Initially I came up with with a page that a lot of selects for time ranges, branches, systems, modules, namespaces, types and so. I thought it would be cool to be able so drill down and slice and dice the metrics by any of those dimensions and see the trends. For the most part, people didn't get it. It was too busy and too many knobs to tune.

Then we decided to simplify and came up with these simple metrics that everybody intuitively understands:

  • Code Coverage - ratio of source code lines covered by unit and integration tests to all source code lines. Can be branch or line coverage, we use line coverage. Makes it feel better because it is higher of the two.

  • Lines of code - number of executable C# lines of code excluding comments. Multi-line statements are considered as one line up to the semicolon.

  • Cyclomatic complexity - how "branchy" the code is.

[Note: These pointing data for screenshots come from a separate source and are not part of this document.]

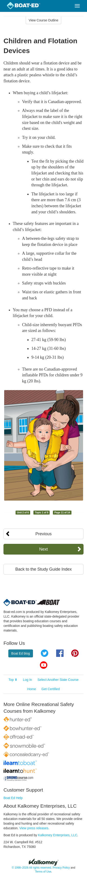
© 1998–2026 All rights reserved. (32, 867)
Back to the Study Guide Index (43, 569)
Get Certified (51, 689)
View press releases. (34, 828)
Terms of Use (43, 871)
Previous (43, 534)
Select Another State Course (58, 680)
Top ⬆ (13, 680)
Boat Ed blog (20, 653)
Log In (27, 680)
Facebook (60, 653)
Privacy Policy (61, 867)
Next (43, 549)
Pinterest (75, 653)
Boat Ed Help (13, 798)
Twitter (44, 653)
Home (31, 689)
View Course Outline (43, 20)
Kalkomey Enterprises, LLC (57, 835)
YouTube (43, 665)
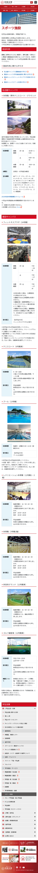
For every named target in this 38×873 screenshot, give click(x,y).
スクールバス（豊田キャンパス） (15, 746)
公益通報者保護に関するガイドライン (31, 843)
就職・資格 (5, 10)
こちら (18, 207)
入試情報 (23, 6)
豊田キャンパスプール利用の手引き (15, 82)
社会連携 (32, 10)
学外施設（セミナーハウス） (13, 809)
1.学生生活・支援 (10, 708)
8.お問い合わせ (9, 836)
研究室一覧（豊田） (11, 783)
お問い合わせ (5, 843)
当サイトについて (14, 843)
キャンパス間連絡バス (11, 749)
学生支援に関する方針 (11, 712)
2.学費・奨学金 (9, 813)
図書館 (7, 787)
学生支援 (32, 6)
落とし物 (7, 716)
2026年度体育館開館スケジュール (12, 197)
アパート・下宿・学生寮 (12, 761)
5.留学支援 (8, 824)
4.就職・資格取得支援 (11, 820)
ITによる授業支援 (10, 802)
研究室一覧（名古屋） (11, 779)
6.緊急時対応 (8, 828)
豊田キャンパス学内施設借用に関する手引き (18, 74)
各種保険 (7, 738)
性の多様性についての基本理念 (14, 727)
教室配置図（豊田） (11, 776)
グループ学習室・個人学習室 (13, 798)
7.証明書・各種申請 (10, 832)
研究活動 (23, 10)
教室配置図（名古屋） (11, 772)
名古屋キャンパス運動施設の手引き (15, 71)
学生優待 (7, 805)
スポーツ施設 (9, 794)
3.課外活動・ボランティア (12, 817)
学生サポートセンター (11, 720)
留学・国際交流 (14, 10)
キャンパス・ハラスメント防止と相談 (16, 723)
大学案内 (5, 6)
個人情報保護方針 (22, 843)
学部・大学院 (14, 6)
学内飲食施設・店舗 (11, 790)
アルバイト (8, 764)
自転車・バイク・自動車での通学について (17, 753)
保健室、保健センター (11, 735)
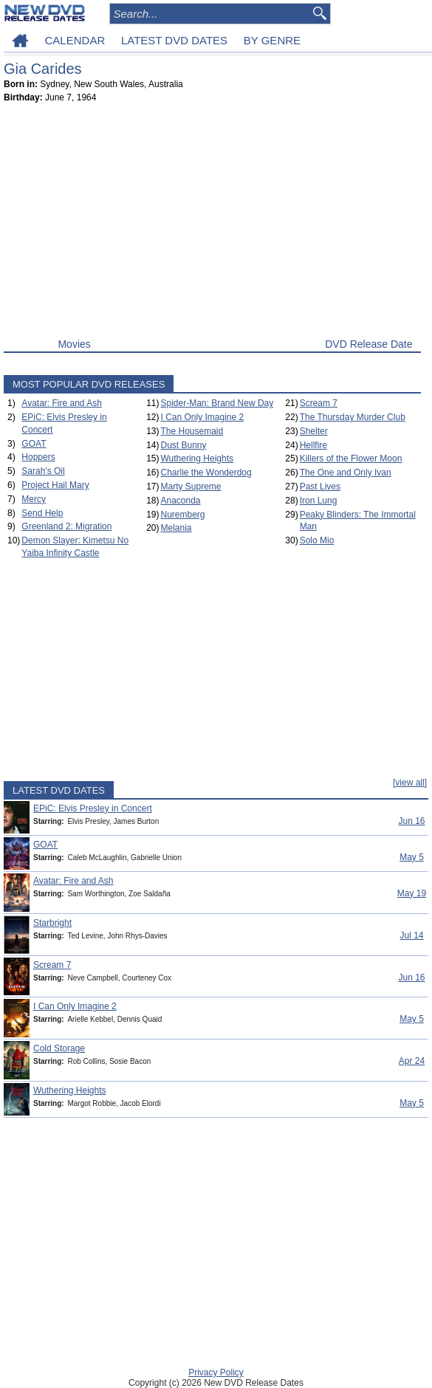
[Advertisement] (212, 223)
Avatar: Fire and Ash (61, 403)
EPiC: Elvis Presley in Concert (92, 808)
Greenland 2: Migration (66, 526)
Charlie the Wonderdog (205, 472)
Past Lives (320, 486)
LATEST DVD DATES (174, 40)
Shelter (314, 431)
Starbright (52, 923)
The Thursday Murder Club (352, 417)
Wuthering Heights (196, 458)
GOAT (33, 444)
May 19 (411, 893)
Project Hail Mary (55, 485)
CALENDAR (75, 40)
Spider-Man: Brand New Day (216, 403)
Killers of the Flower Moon (351, 458)
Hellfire (313, 445)
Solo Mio (317, 540)
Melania (175, 528)
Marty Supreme (190, 486)
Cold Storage (59, 1048)
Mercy (33, 499)
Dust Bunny (183, 445)
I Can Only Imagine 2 (202, 417)
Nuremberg (182, 514)
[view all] (410, 782)
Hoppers (38, 457)
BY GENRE (272, 40)
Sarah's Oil (42, 471)
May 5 (412, 857)
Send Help (42, 513)
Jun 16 (411, 821)
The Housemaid (191, 431)
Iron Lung (318, 500)
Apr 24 (412, 1061)
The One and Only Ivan (345, 472)
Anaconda (180, 500)
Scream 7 (318, 403)
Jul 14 (411, 935)
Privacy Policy (216, 1372)
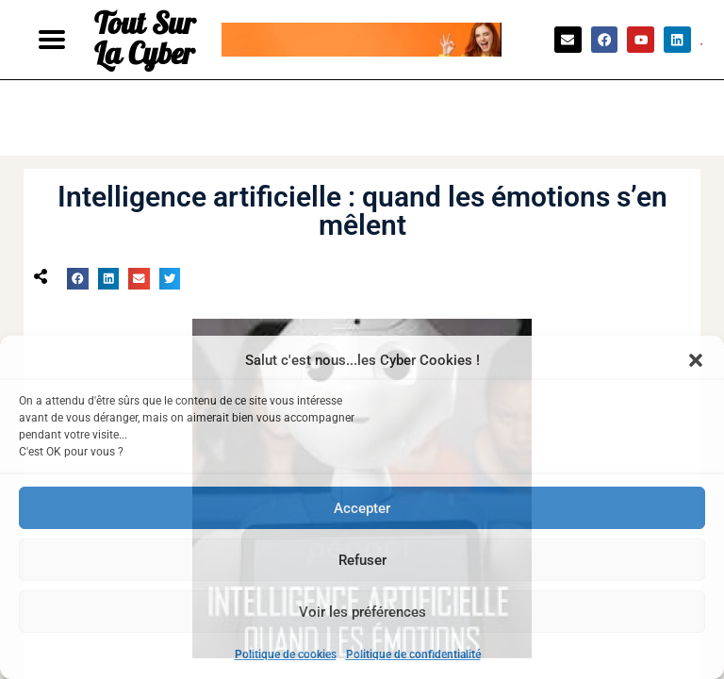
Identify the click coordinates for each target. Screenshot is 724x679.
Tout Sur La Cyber (144, 39)
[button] (695, 360)
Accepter (362, 508)
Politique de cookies (286, 654)
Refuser (362, 560)
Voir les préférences (362, 612)
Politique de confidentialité (413, 654)
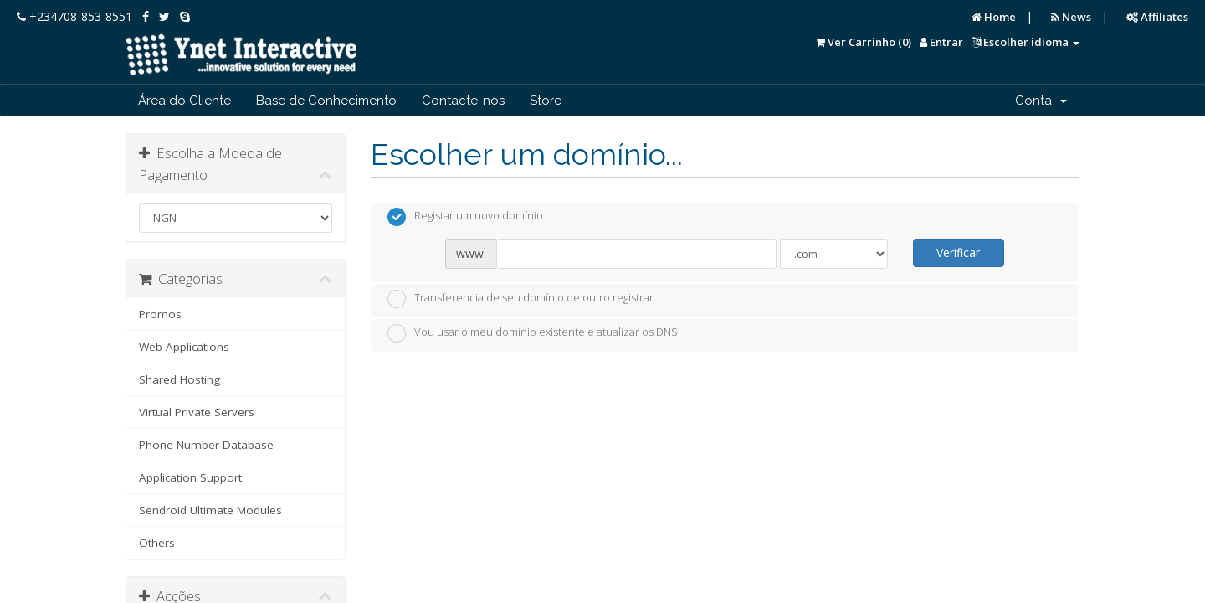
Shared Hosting (179, 379)
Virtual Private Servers (196, 412)
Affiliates (1157, 16)
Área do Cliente (184, 100)
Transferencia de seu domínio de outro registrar (520, 299)
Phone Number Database (206, 444)
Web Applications (184, 346)
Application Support (190, 477)
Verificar (958, 252)
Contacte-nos (463, 100)
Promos (160, 314)
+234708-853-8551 (74, 16)
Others (157, 542)
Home (994, 16)
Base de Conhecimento (326, 100)
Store (545, 100)
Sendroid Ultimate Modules (210, 510)
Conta (1041, 100)
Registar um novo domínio (465, 217)
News (1071, 16)
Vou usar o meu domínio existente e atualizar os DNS (532, 333)
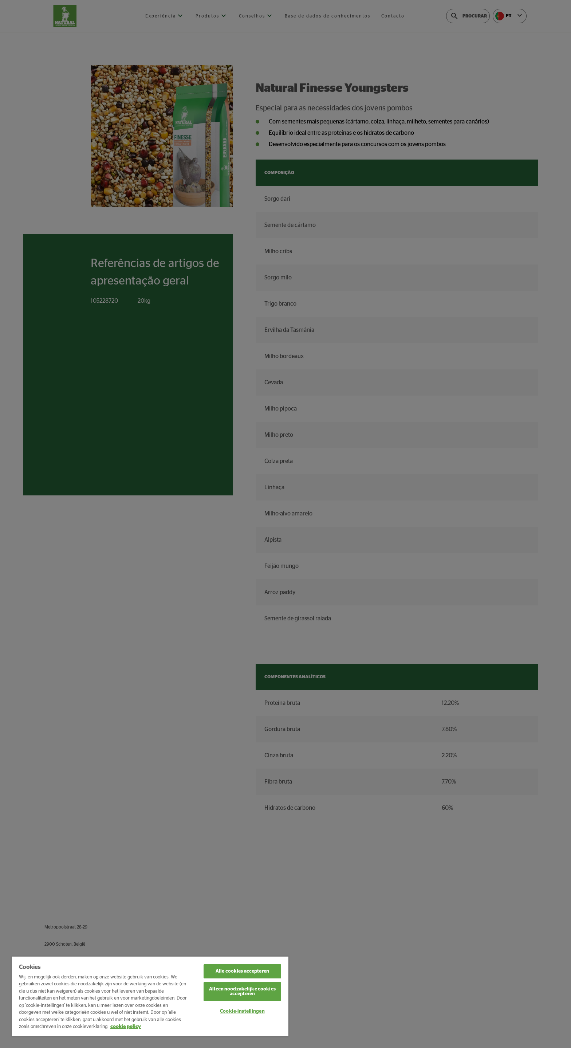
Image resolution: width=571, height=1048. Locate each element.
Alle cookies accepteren (242, 971)
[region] (150, 996)
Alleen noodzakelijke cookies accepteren (242, 991)
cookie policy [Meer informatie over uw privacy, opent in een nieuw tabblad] (125, 1026)
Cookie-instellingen (242, 1011)
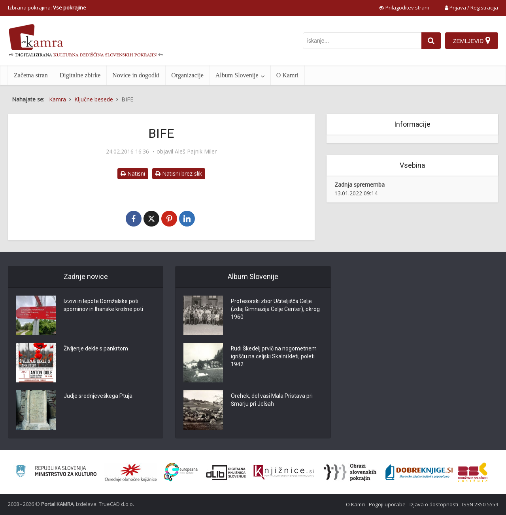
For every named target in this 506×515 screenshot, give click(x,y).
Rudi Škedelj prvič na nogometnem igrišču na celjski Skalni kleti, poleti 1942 (274, 357)
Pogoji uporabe (387, 504)
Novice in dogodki (135, 75)
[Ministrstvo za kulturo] (56, 472)
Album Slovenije (237, 75)
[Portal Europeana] (180, 472)
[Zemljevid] (471, 40)
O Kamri (287, 75)
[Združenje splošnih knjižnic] (472, 472)
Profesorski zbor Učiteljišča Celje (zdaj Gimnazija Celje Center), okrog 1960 (275, 309)
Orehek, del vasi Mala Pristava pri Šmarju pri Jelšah (272, 400)
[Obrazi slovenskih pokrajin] (350, 472)
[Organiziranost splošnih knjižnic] (130, 472)
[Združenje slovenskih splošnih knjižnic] (283, 472)
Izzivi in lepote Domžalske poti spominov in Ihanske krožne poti (103, 305)
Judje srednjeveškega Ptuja (98, 396)
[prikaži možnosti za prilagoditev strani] (404, 7)
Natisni (133, 173)
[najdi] (431, 40)
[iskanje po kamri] (362, 40)
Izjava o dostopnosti (434, 504)
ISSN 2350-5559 (480, 504)
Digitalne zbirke (80, 75)
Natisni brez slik (178, 173)
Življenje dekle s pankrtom (96, 349)
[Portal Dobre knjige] (419, 472)
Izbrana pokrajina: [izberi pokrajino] (47, 7)
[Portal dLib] (226, 472)
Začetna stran (31, 75)
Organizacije (187, 75)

The next question was how to represent three metrics on two-dimensional space and I borrowed an idea of bubble chart which I saw long time ago on TED's talk on world population. In our case it looks like this:
Bubble

Here x-axis is lines of code, y-axis is code coverage and bubles are sized proportionally to cyclomatic complexity of the systems. There's a legend off to the right which is not shown. Clicking time forward and back buttons makes bubbles to move. Looks kind of cool. I was thinking about dividing this plot into four quadrants:

  1. High LOC and high code coverage: good
  2. High LOC and low code coverage: usually big legacy systems for which there are no unit tests. Definitely is a problem if bubbles are big and not moving as time goes on
  3. Low LOC and high code coverage: good test coverage for relatively simple systems
  4. Low LOC and low code coverage: not a first priority

We continued building on the idea of code coverage, LOC and cyclomatic complexity and in addition of aggregating by the system also added repositories and teams and put this together in a line plot of code coverage by system, repository or team with ability to see modules LOC and code coverage on a given day:

Wouldn't be better to use off-the-shelf commercial or open source product instead like Sonar, NDepend or CAST instead of building custom solution? Maybe, but I had a lot of fun building it.